=== BLOC DE TEXTE ===
09 septembre 2008

Aventure littéraire en transport

Qui de moi ou de la foule est réellement bizarre ? Est-ce le fait que je sois souvent nanti d’ouvrages probablement peu conventionnels qui fasse que je sois sans arrêt l’objet de regards de biais ? En quoi avoir un Karl Marx entre les mains ou bien une biographie d’un grand dictateur serait une marque d’opinion personnelle ? Certains supposent non sans raisons que je suis un provocateur, et qui plus un provocateur sur des terrains glissants. Il est facile de se moquer du physique, du handicap, bref de faire du racoleur à peu de frais mais s’aventurer sur l’histoire ou la politique s’avère autrement plus excitant, du moins pour moi. Revenons donc aux livres : j’estime qu’il est indispensable de connaître son ennemi pour pouvoir le combattre efficacement, et apprendre ce qu’est le fascisme ou la façon dont les pires tyrans sont arrivés au pouvoir est à mes yeux vital.

Tenez, prenez ces deux couvertures :


Bon, il est vrai que voir apparaître le mot « fascisme » en toute lettre désoblige pas mal les quidams confortablement installés dans le bus, mais de là à en risquer l’assassinat oculaire les bras m’en tombent ! Le second est encore plus subtil non ? Il faut comprendre de quoi il s’agit et sans un minimum de culture général difficile d’être pris en défaut… Quoique, même comme cela ne pas montrer un livre de gare apparaît comme une provocation. Dites, c’est une constante de devoir devenir comme tout le monde ? Pourtant il n’existe rien de plus nécessaire que d’apprendre et donc de savoir, d’autant plus à une époque où l’on nous sert de plus en plus de précuit à destination de l’abêtissement des masses. Je sais, je l’entends déjà le militant ayant toute foi dans les organes de presse, lui qui va me brailler que la vérité sort toujours des journaux et que je suis quelqu’un qui est paranoïaque. Admettons, laissons lui le bénéfice du … ah non après tout, il suffit d’énumérer les conneries proférées par nos scribouillards et nos politiciens sans âme pour se convaincre que seul le doute doit régir nos vies. Bref, prendre le bus et lire tranquillement peut devenir une véritable aventure pour éviter les jugements de valeur.

=== DONNÉES FOURNIES ===

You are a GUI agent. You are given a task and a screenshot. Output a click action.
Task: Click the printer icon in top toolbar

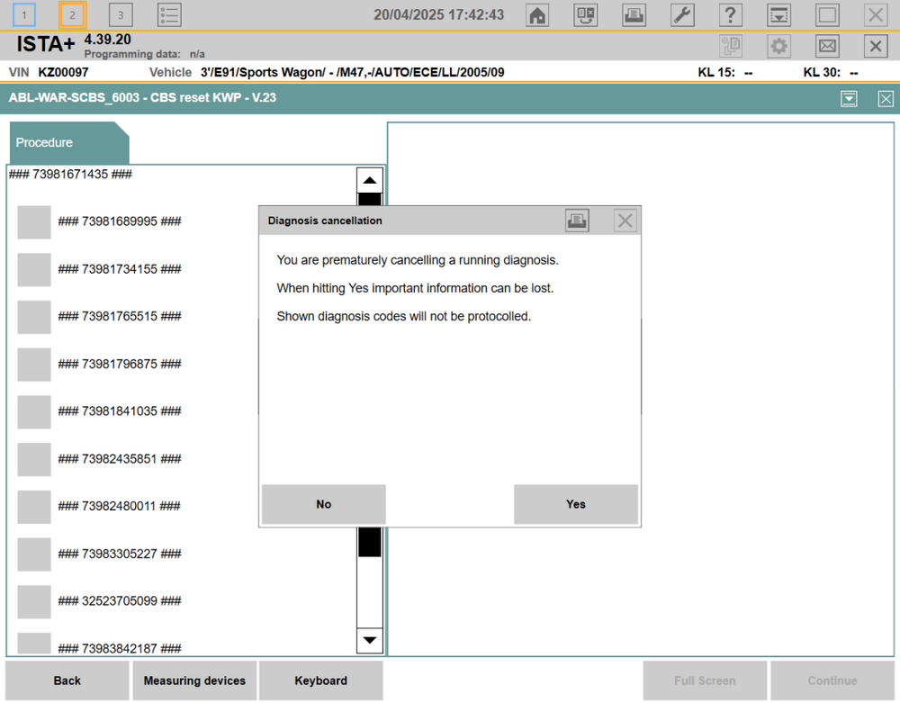click(634, 15)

=== CONSIGNES ===
Recopiez sans rien changer le passage du billet qui commence aux mots « Qui de moi ou » et s'arrête après les mots « mes yeux vital. ». Appuyez-vous uniquement sur le billet.

=== TÂCHE ACCOMPLIE ===
Qui de moi ou de la foule est réellement bizarre ? Est-ce le fait que je sois souvent nanti d’ouvrages probablement peu conventionnels qui fasse que je sois sans arrêt l’objet de regards de biais ? En quoi avoir un Karl Marx entre les mains ou bien une biographie d’un grand dictateur serait une marque d’opinion personnelle ? Certains supposent non sans raisons que je suis un provocateur, et qui plus un provocateur sur des terrains glissants. Il est facile de se moquer du physique, du handicap, bref de faire du racoleur à peu de frais mais s’aventurer sur l’histoire ou la politique s’avère autrement plus excitant, du moins pour moi. Revenons donc aux livres : j’estime qu’il est indispensable de connaître son ennemi pour pouvoir le combattre efficacement, et apprendre ce qu’est le fascisme ou la façon dont les pires tyrans sont arrivés au pouvoir est à mes yeux vital.